** start of MATERIAL PROVIDED **

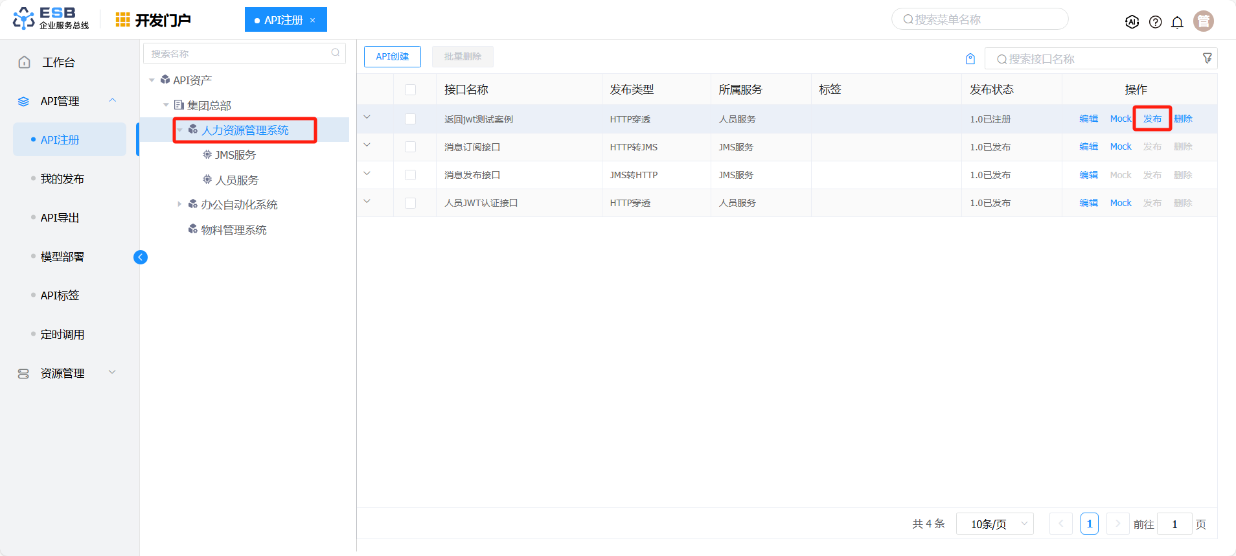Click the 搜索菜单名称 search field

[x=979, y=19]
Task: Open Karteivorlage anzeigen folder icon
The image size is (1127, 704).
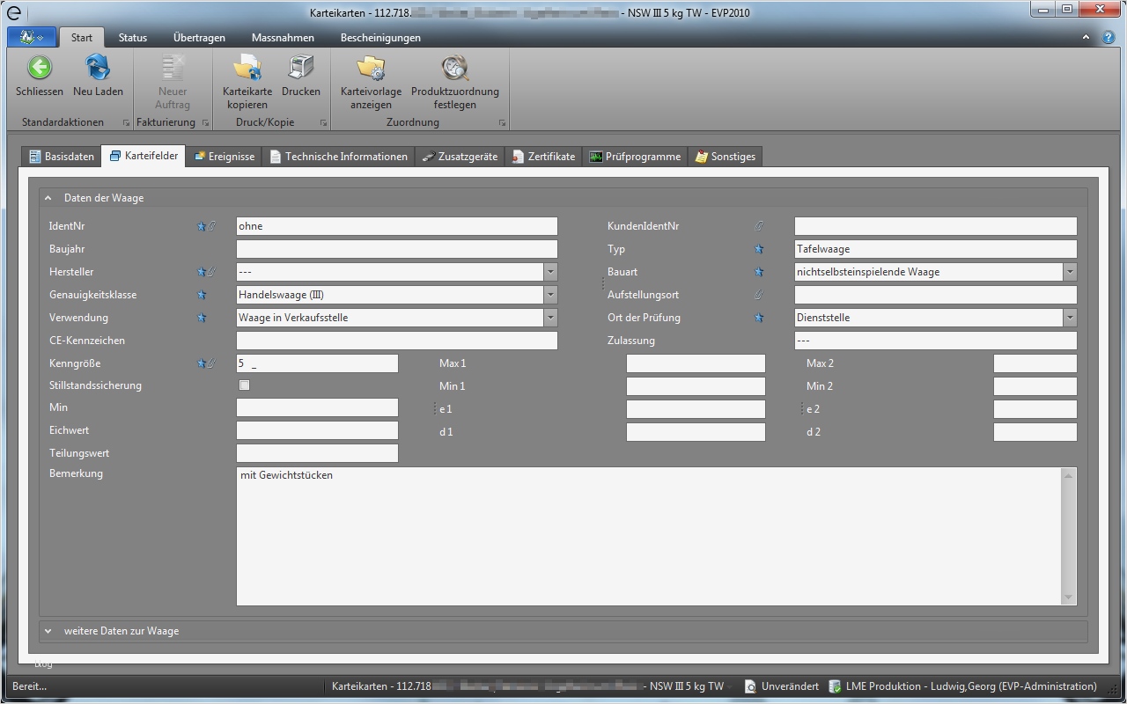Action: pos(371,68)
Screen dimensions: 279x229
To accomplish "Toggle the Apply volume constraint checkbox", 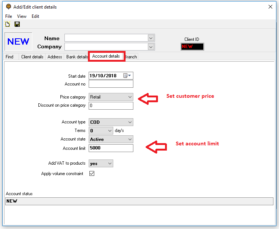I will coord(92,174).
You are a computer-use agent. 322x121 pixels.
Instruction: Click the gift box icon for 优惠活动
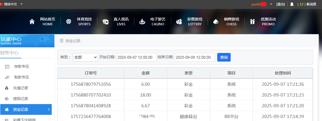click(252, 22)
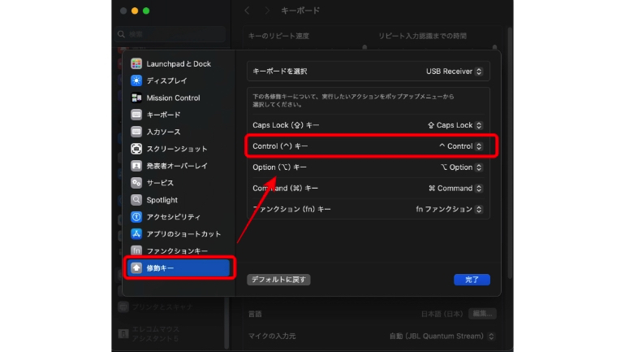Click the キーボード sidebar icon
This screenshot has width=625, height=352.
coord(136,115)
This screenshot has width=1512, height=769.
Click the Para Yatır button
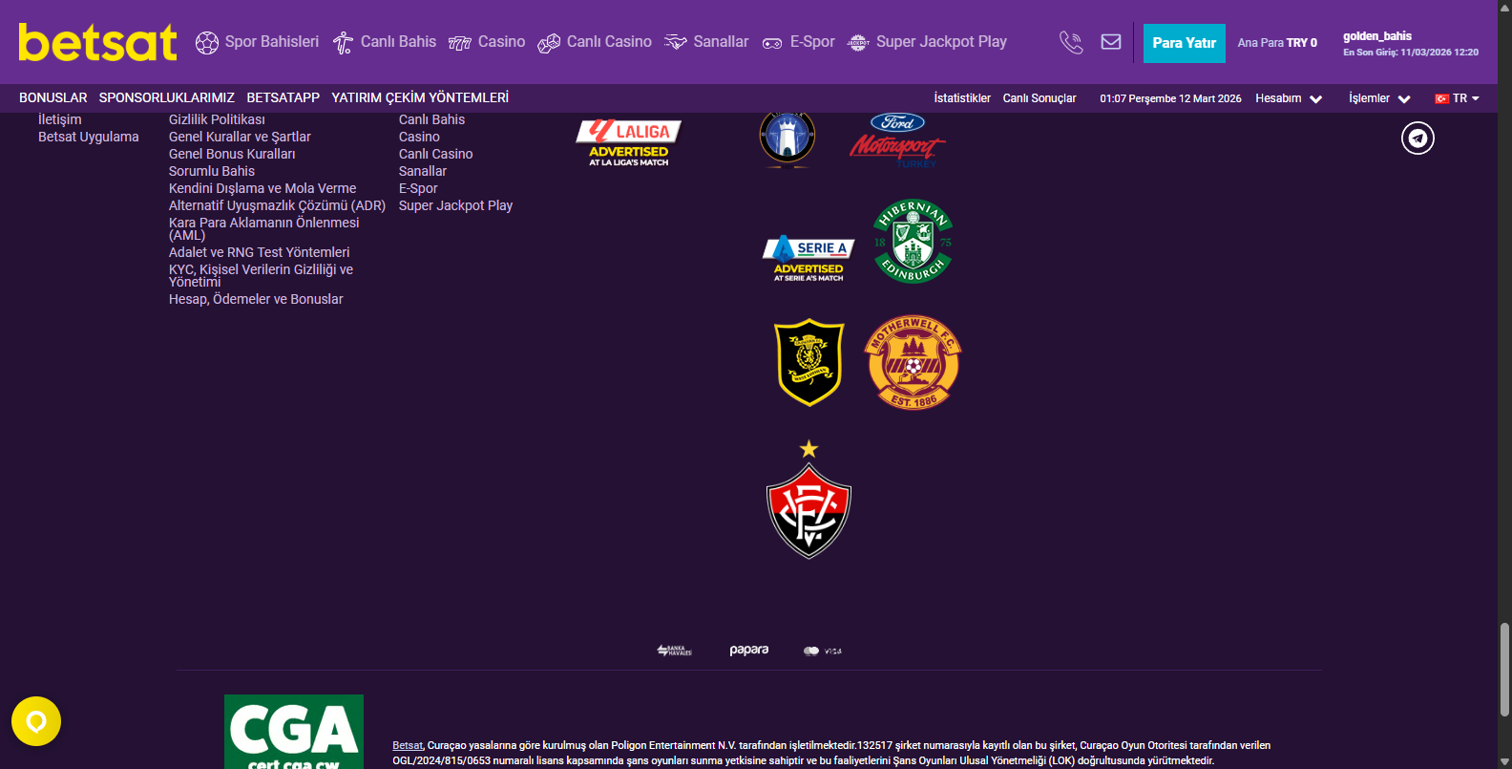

** end of MATERIAL PROVIDED **
** start of MATERIAL PROVIDED **

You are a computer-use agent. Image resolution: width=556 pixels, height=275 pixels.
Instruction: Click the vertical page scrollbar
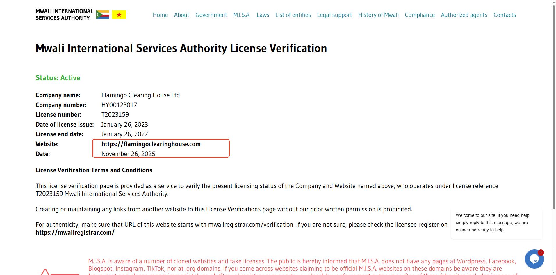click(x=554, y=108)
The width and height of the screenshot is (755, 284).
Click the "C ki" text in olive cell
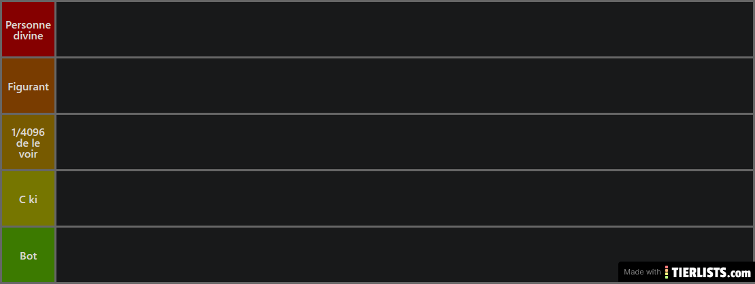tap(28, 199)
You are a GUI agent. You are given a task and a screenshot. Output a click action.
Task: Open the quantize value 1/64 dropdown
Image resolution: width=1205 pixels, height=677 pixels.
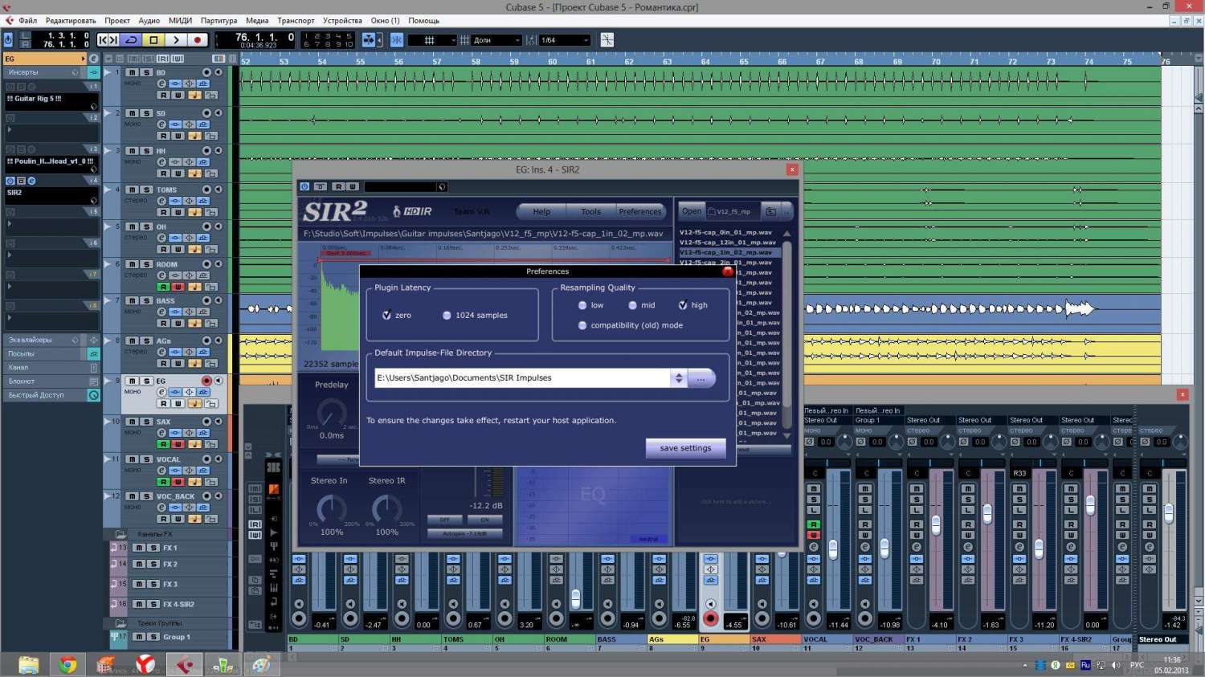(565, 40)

** end of MATERIAL PROVIDED **
** start of MATERIAL PROVIDED **

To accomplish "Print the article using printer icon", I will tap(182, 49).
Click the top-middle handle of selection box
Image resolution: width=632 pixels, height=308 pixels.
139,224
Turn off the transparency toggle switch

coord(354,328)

** end of MATERIAL PROVIDED **

== TASK REQUIREMENTS ==
Rewrite everything from the line with "will tap(182, 49)." down to the line with "coord(354,328)", swapping "transparency" for "opacity" and keeping all else the same.

== RESPONSE ==
To accomplish "Print the article using printer icon", I will tap(182, 49).
Click the top-middle handle of selection box
Image resolution: width=632 pixels, height=308 pixels.
139,224
Turn off the opacity toggle switch

coord(354,328)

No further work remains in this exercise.